Friends, the DMV has changed. First of all, it's called the BMV. Or maybe it has always been called the BMV in the great state of Indiana but was called the DMV in books; three guesses where I grew up. Secondly, my transaction took all of four minutes. Or three minutes and fifty two seconds if you want to be precise.
Four minutes! That's all it took for me to saddle myself with a truly appalling photograph for the next five years of my life. And we're not talking throwaway years, either: 29-34 is the prime of life, the good stuff, a time when you still have your health but are finally wise enough to appreciate it. Precisely that time of life when you don't need to face down a pasty, sullen, chinless, wall-eyed sanitarium escapee every time you open your wallet.
(A third change: Indiana BMV's no longer allow smiling. Come in for license renewal and you must face the camera dead on, as if you were a game animal hypnotized by the glow of approaching headlights, then stretch your lips into a strange, close-mouthed rictus. No tilting of the head; no showing of the teeth.)
Still, four minutes: not bad! I'd blocked off an hour and a half, so by the time I completed my transaction, 86 minutes early, I was so exhilarated that I voluntarily spent another half an hour perched contentedly on the misshapen plastic chairs in the BMV's holding pen, ogling the crowd.
And crowd it was!
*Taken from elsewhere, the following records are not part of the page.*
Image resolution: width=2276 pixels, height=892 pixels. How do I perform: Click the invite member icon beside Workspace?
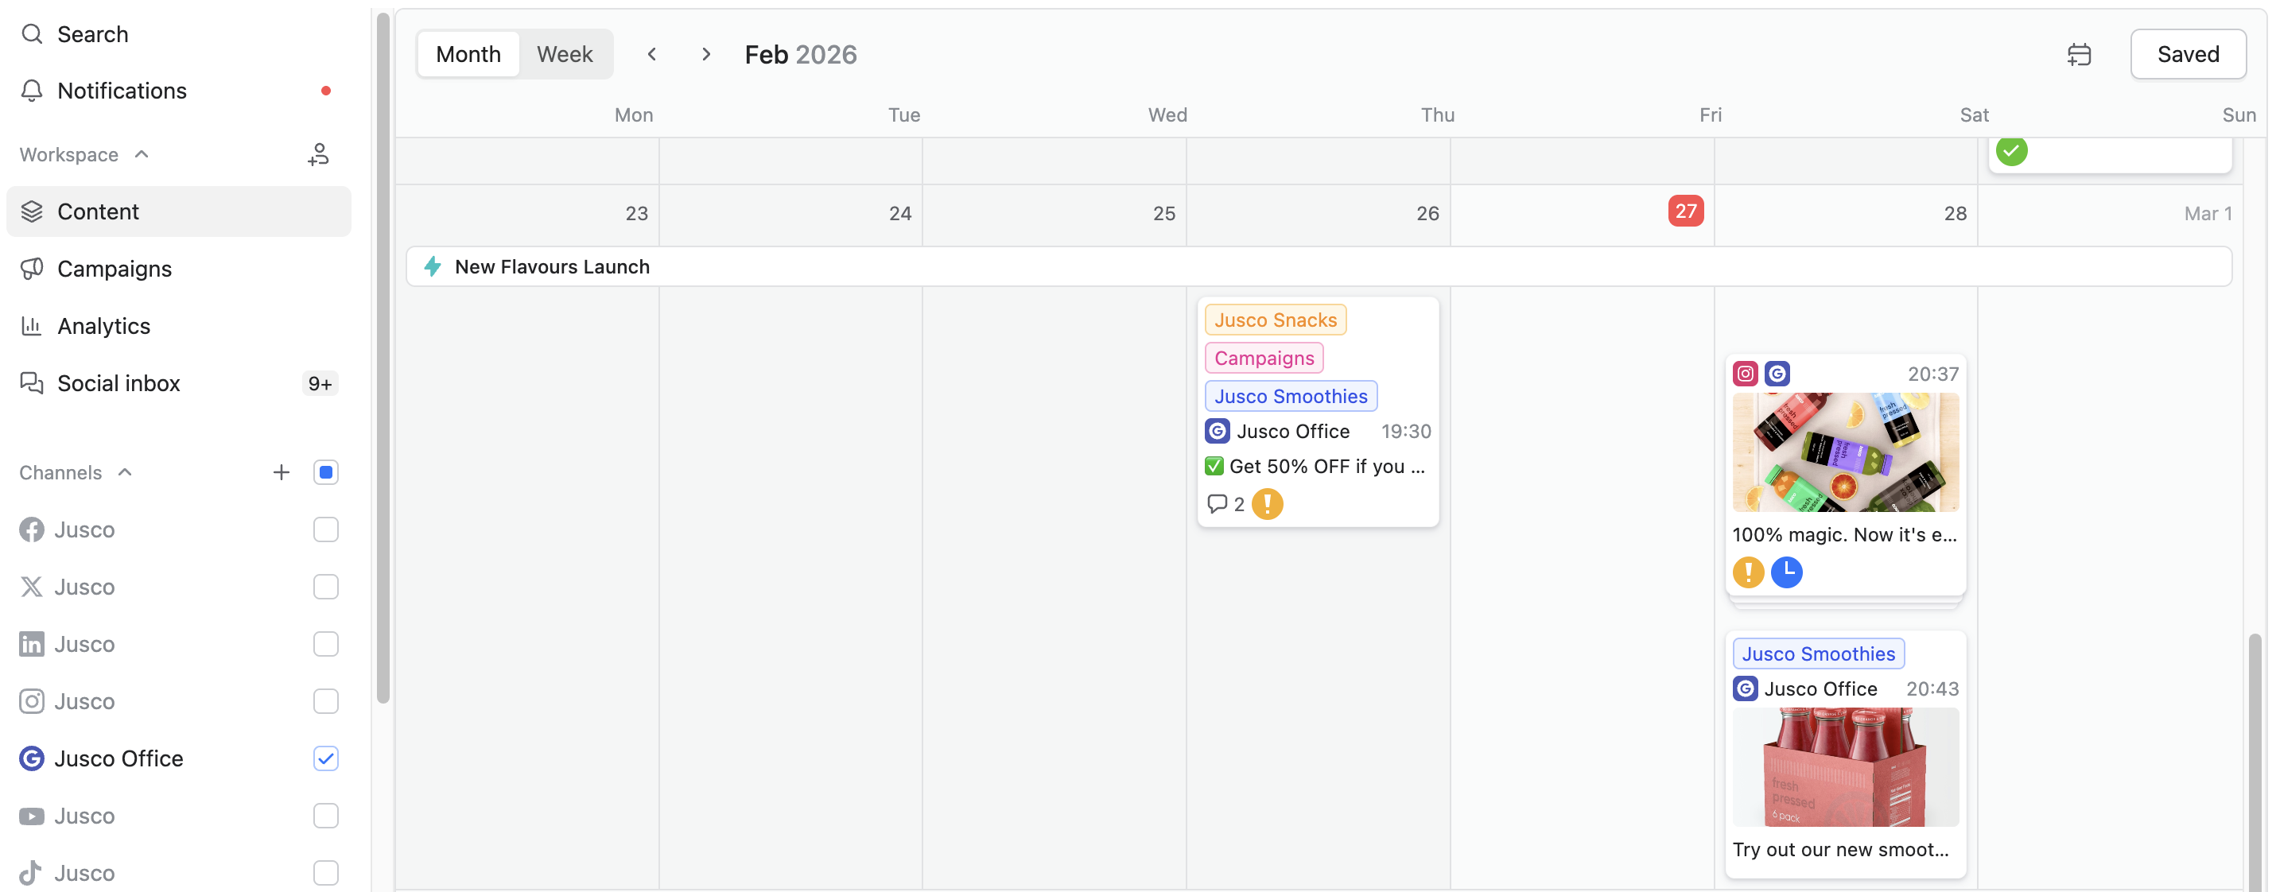[x=318, y=155]
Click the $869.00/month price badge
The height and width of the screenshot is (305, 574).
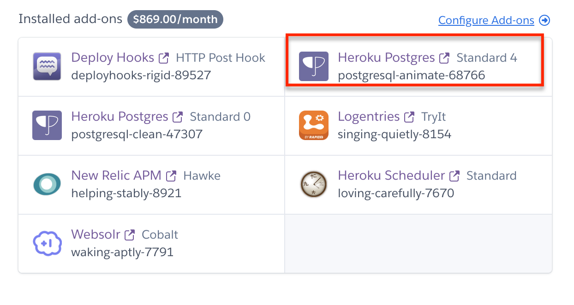pyautogui.click(x=175, y=19)
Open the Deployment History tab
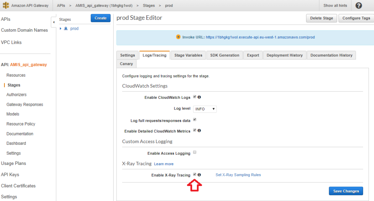Viewport: 374px width, 201px height. [x=285, y=55]
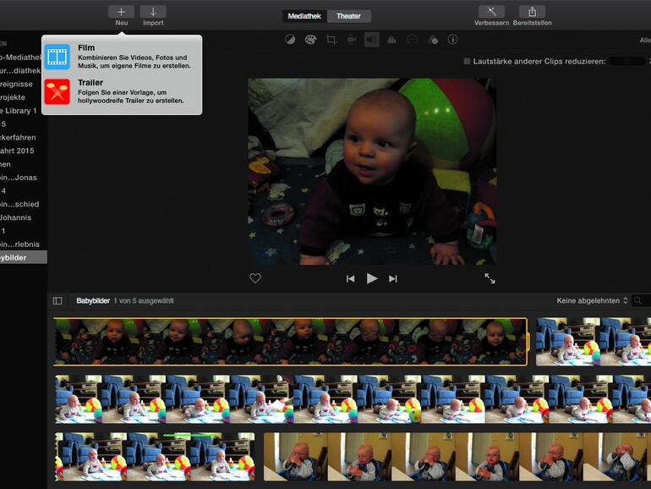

I saw a surprising number of children: white, Asian, black and Hispanic. (I shushed one of them by accident: working with kids is hazardous to your sense of what you'll put up with.) I heard parents, in between driving tests and license renewals, scold their progeny in three or four languages. I saw gangsters and hipsters, grandmothers and teenagers, the tattooed and the coiffed, the downtrodden and the upwardly mobile.
Our schools are largely segregated. Our neighborhoods are stratified by income. Our advertising is narrowly targeted. Our planes have sections.
The BMV may be smelly and ruled by an army of women in navy T-shirts, but it may also be the last bastion of integration. I wonder how often I can get my license renewed without attracting suspicion.